Yerevan To Adopt New Anti-Trafficking Plan

YEREVAN TO ADOPT NEW ANTI-TRAFFICKING PLAN
By Karine Kalantarian

Radio Liberty, Czech Rep.
Sept 5 2007

The Armenian authorities have stepped up the prosecution of individuals
involved in human trafficking and will soon adopt a new three-year plan
of actions against the illegal practice, officials said on Wednesday.
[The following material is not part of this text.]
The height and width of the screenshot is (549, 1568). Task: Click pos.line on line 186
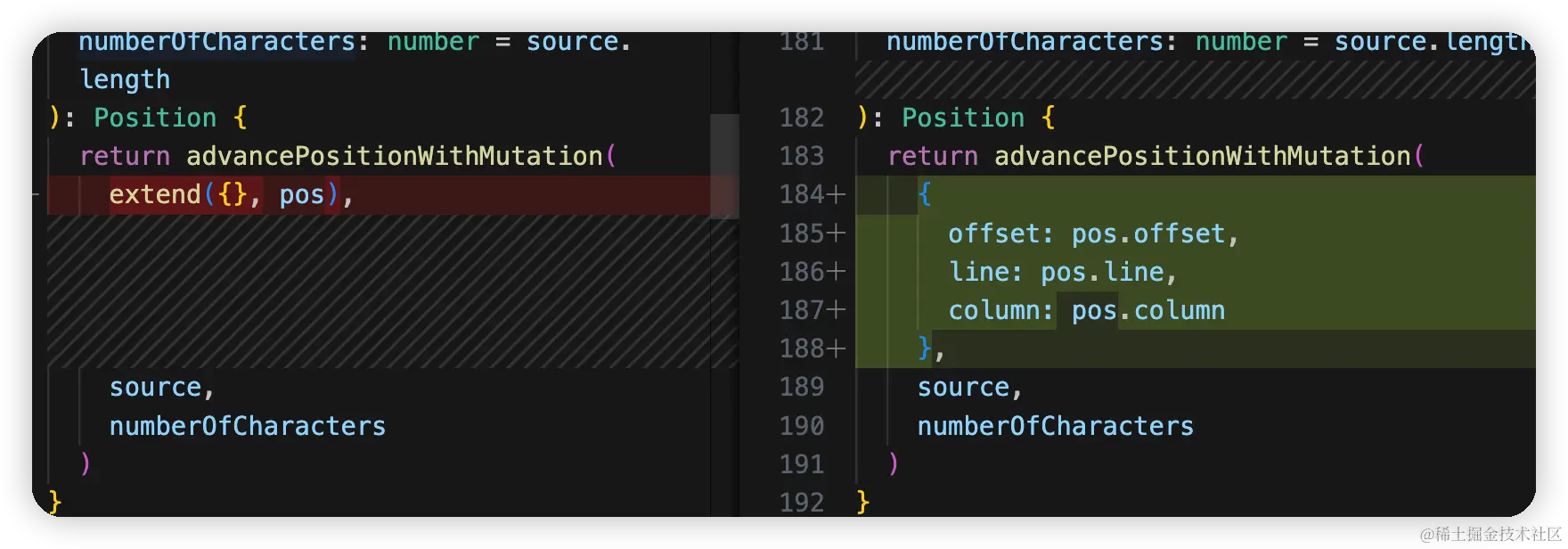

A similar program was already launched in 2004 and supposedly completed
at the end of last year.

The Armenian government began tackling the problem under pressure
from the United States which has repeatedly described Armenia has a
major source of illegal transport of women for sexual exploitation
abroad. But despite its efforts, Armenia remains on a special "watch
list" of nations which the U.S. State Department says are not doing
enough to combat trafficking.

Speaking at a seminar in Yerevan, senior Armenian officials insisted
that the government has already made progress in reducing the scale
of the practice. Deputy Foreign Minister Armen Bayburtian said it
is currently discussing and will approve the new anti-trafficking
program later this month.

According to Deputy Prosecutor-General Mnatsakan Sargsian, the number
of trafficking-related criminal cases more than doubled to 32 between
2004 and 2006. He said law-enforcement bodies opened 20 such cases
in the first half of this year.

Sargsian did not specify the number of individuals imprisoned or
fined for such crimes.

In an annual global report on human trafficking released last year,
the State Department said that the Armenian authorities "failed to
impose significant penalties for convicted traffickers" and that
only a handful of them ended up in jail. Report also pointed to an
independent journalistic investigation that implicated a member of
a special anti-trafficking unit at the Prosecutor-General’s Office
in extorting bribes from Armenian pimps and prostitutes operating in
the United Arab Emirates.

The Prosecutor-General’s Office said earlier in 2006 that it has
investigated the allegations and found them baseless.

Dzyunik Aghajanian, another senior Foreign Ministry official
attending the seminar, said Washington exaggerates the seriousness
of the problem in Armenia for political reasons. "We really have
[trafficking-related] problems in terms of public awareness and in
relation to the law-enforcement and judicial systems," she said. "But
they are not so serious as to justify our classification [by the
State Department.] Very often such classifications have a certain
political subtext."

Bayburtian, for his part, claimed that the U.S. and other Western
donors are not always helping Armenia to fight against local
prostitution rings. "We see numerous duplications and other forced
actions that do not take into sufficient consideration the country’s
priorities. This somewhat hinders the effectiveness of our efforts both
at the local and international levels," he said without elaborating.